I've been optimizing some code and I've discovered something that I find upsetting. It appears that even the most trivial move operations can produce in-memory copies (sometimes actual calls to memcpy).
Here is a simplified example to illustrate. In practice I would expect this code to essentially compile down to the same machine code as a an isomorphic formulation using &mut but it appears to be creating a new buffer on the stack for each move. It even does this when the code is inlined.
Is there a trick to tell the compiler I want it to reuse the memory?
Your calls to addr_of!() are constraining what the optimizer can do (in practice, even if not in theory). Delete them and you get only one memcpy instead of three.

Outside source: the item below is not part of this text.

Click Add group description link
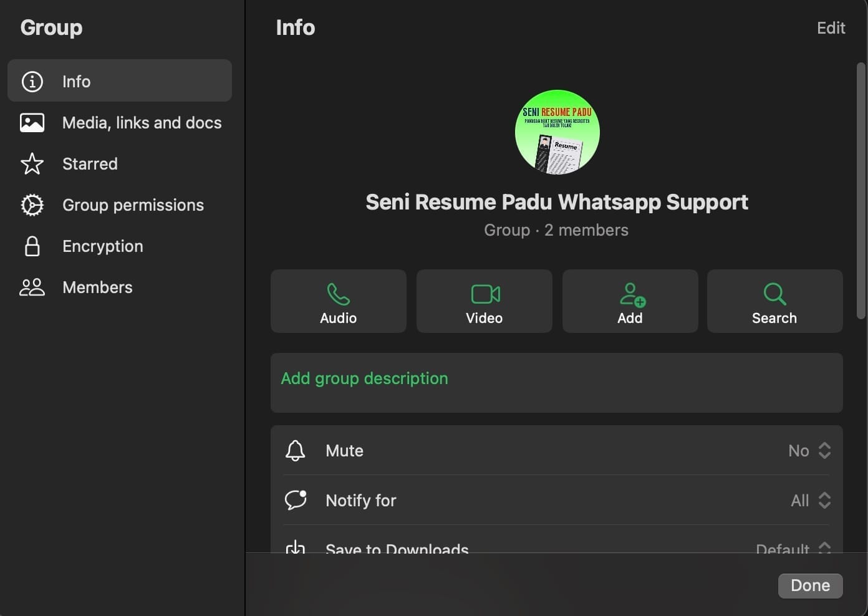The width and height of the screenshot is (868, 616). click(x=364, y=378)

Thanks! Very interesting... Do you know why this happens?
I thought perhaps addr_of! is using the same back-end infrastructure as const borrowing, so the optimizer thinks it can't let an object mutate while it's borrowed? But that hypothesis seems silly because const borrows do end.

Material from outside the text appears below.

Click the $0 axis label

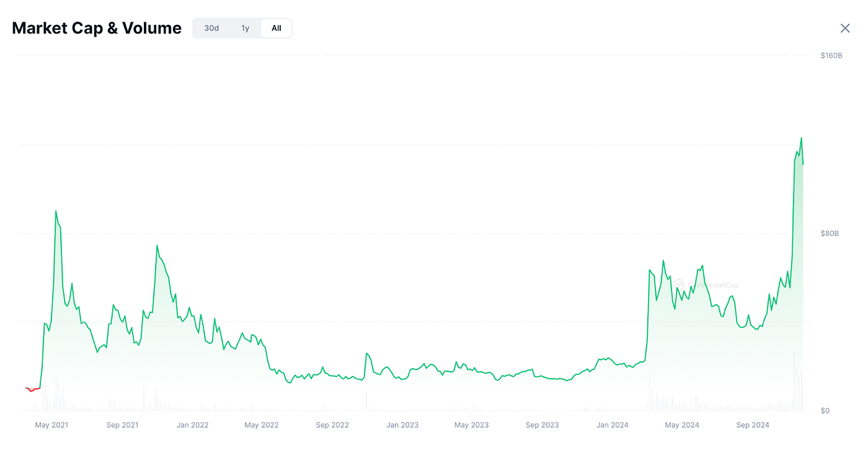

Thanks again. I would not have guessed that would have affected the optimizer.
If you ask for the address of something, then it has to have a specific address that it is at, for at least as long as the pointer might be read. If you don't ask, then moving the value has no effect on the program's behavior at all, so the optimizer is free to use as many or as few distinct locations as it likes; there are no constraints.
That makes sense. The variable binding is an alias, but maybe there is something in the specification that local variables live contiguously in their stack frame (just guessing...) so asking for an address forces a memcpy to make that happen.
As a related example, observing the address of something can force it to be on the stack when it otherwise might have been put in a register (since register's don't have addresses, for one; and because if you're observing the address, presumably it is significant to you, for another).